Summary of the model architecture created for surgery tool detection. If RNNs were not used, the model made predictions after the CNNs were combined using Softmax or Linear Regression. If only a single CNN was used (DenseNet or ResNet), we returned the CNN predictions unchanged.
The first algorithm considered consisted of a CNN, a dense neural network (NN), and a sigmoid function. The CNN was used to draw spatial patterns from the input images, whereas the dense NNs were meant to make predictions on the input images. The sigmoid mapped these predictions into a probability between 0 and 1. The output was a set of probabilities that represent the confidence that each surgery tool was present within a given input frame. Our final predictions were gathered by thresholding the output probabilities such that any output probability over a certain value for a surgery tool will result in the model predicting that tool is in frame. The specific value is a hyperparameter that we tune to optimize performance. The CNNs used were Densenet169 and Inception-ResNet-V2.7,8 Densenet169 was used because of its densely connected network used to mitigate the vanishing gradient problem and promote feature reuse. Inception-ResNet-V2 was used because of its state-of-the-art performance on the ImageNet dataset. 
To attempt to improve on the results from using each CNN individually, the second approach used was a strategy called ensemble classification. The ensemble classifier took in the input video frames and passed them to the two CNN models, which each made their own predictions for the likelihood that a tool was in frame. This strategy is meant to draw on the strengths of both networks when making predictions. We combined the probabilities of the two CNNs in two different ways. Our first approach was a simple arithmetic mean of the probabilities. Our second approach was to use a linear regression model to combine the probabilities. 
To incorporate time dependencies and address smoothness of the CNN predictions, the third approach involved the addition of recurrent neural networks (RNNs) on top of our CNN models. Two different RNNs were layered on top of the CNN models. The first of the RNNs implemented was a long short-term memory (LSTM) network followed by a dense NN layer and a sigmoid function. The second was a fully connected SimpleRNN followed by a dense NN layer and a sigmoid function. These RNNs were layered on top of the CNN ensemble, as well as over the CNNs individually.

### [Action item A]
In the passage on surgery tool detection, translate this sentence into Spanish: "The sigmoid mapped these predictions into a probability between 0 and 1."
### [Action item B]
Please go on with the passage on surgery tool detection, starting after its final sentence.

### [Data to examine]
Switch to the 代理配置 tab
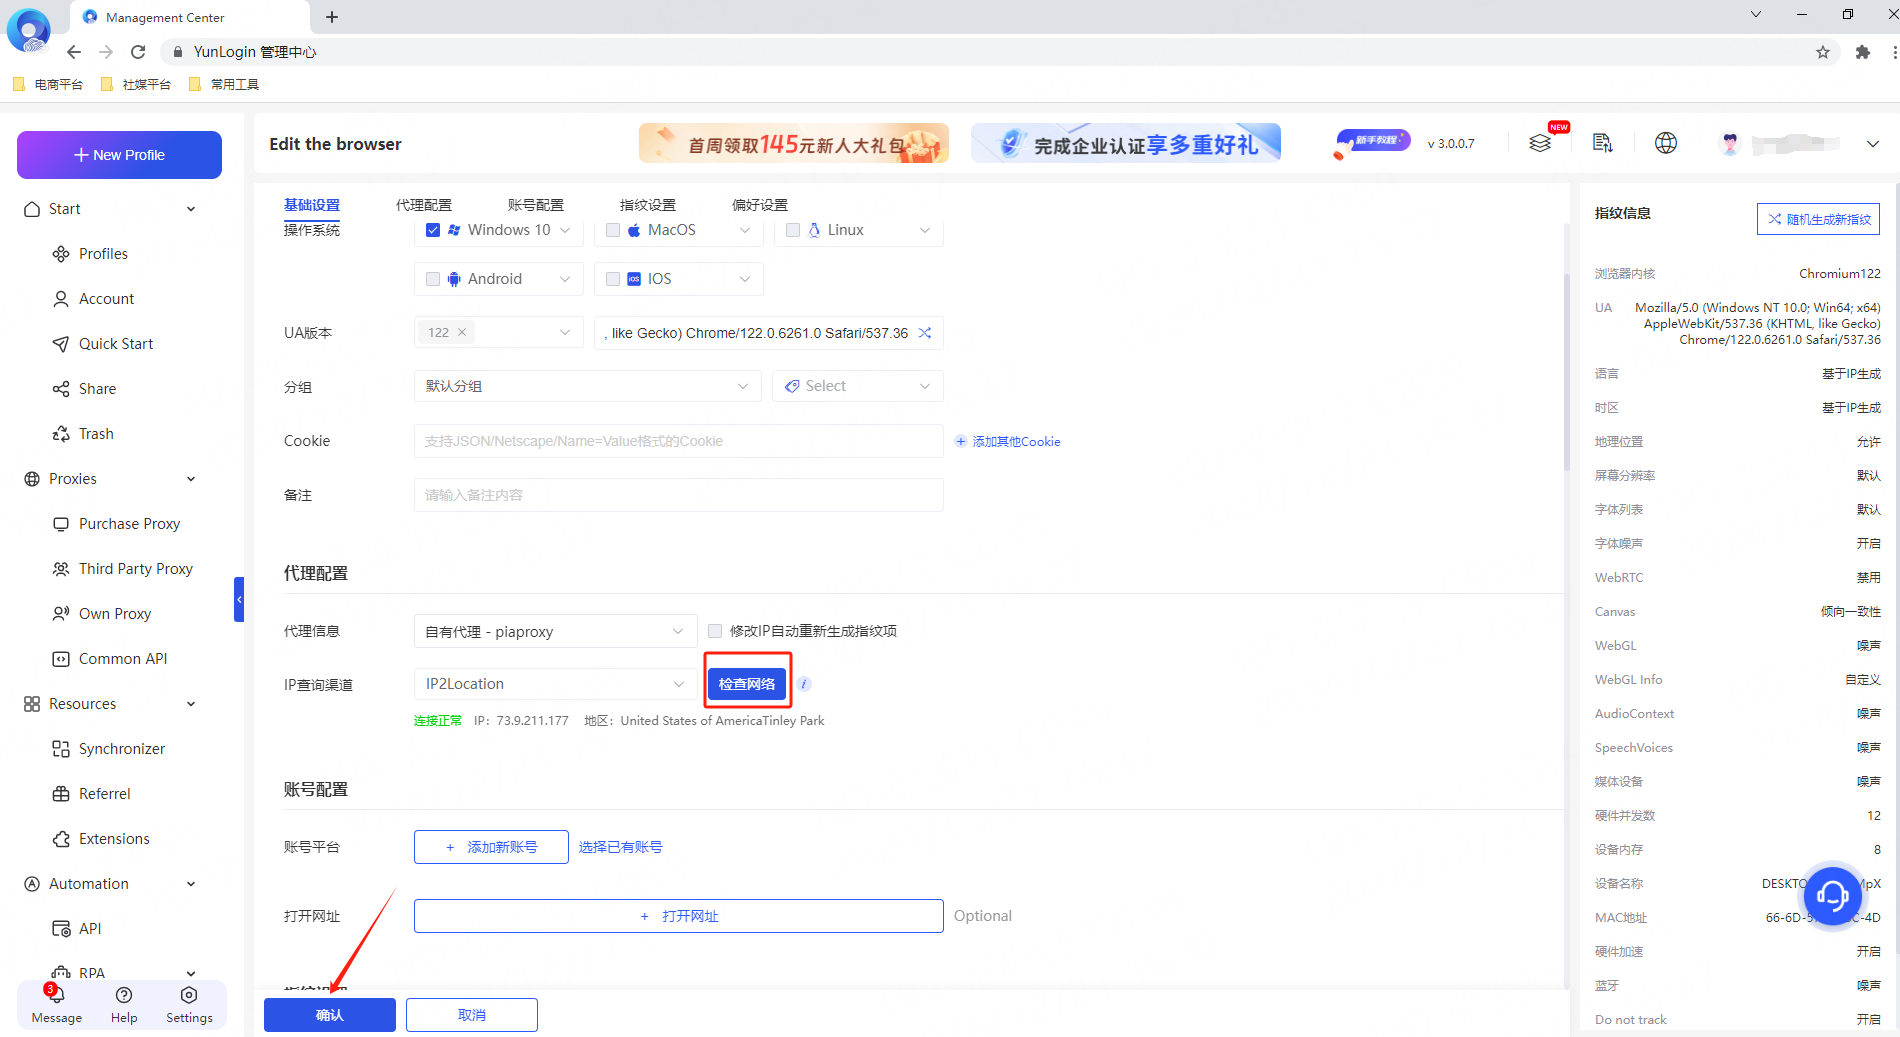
* * *
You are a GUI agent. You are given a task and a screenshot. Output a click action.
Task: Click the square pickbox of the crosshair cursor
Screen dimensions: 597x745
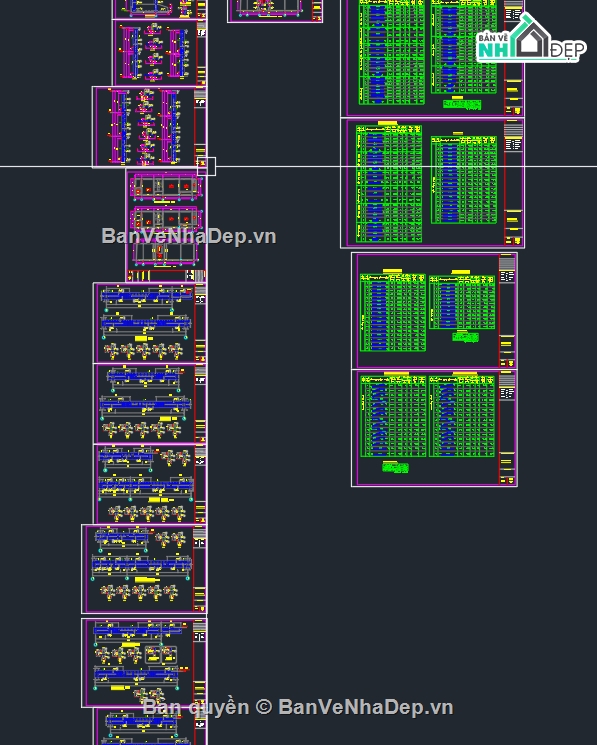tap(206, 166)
==
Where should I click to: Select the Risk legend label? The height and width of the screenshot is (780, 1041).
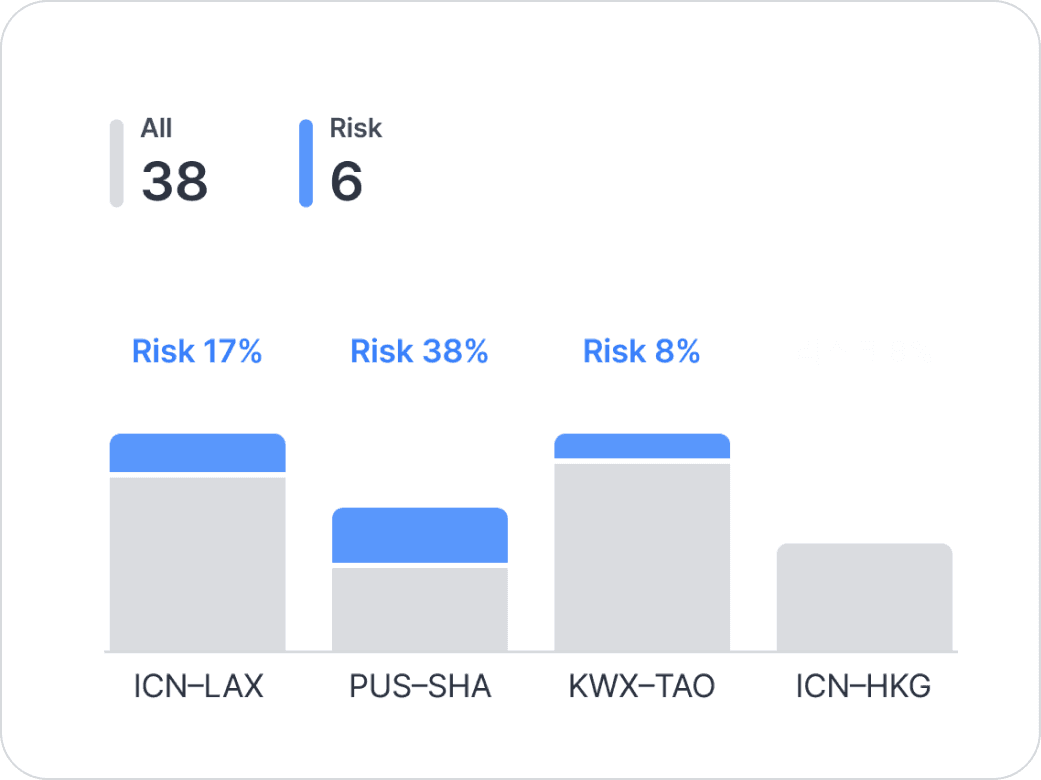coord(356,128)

### [Final answer A]
La función sigmoide transformó estas predicciones en una probabilidad entre 0 y 1.

### [Final answer B]
We also implemented a recursive averaging algorithm to smooth the predictions from our CNNs. We average the predictions for each tool across a five-frame window. This window consists of the current frame, two frames prior to and two frames after the current frame. For the frames prior, we use the averaged prediction values that were created in the last two iterations of averaging. We take our final output probability as this average across the five frames. This approach uses negligible processing power with respect to our models.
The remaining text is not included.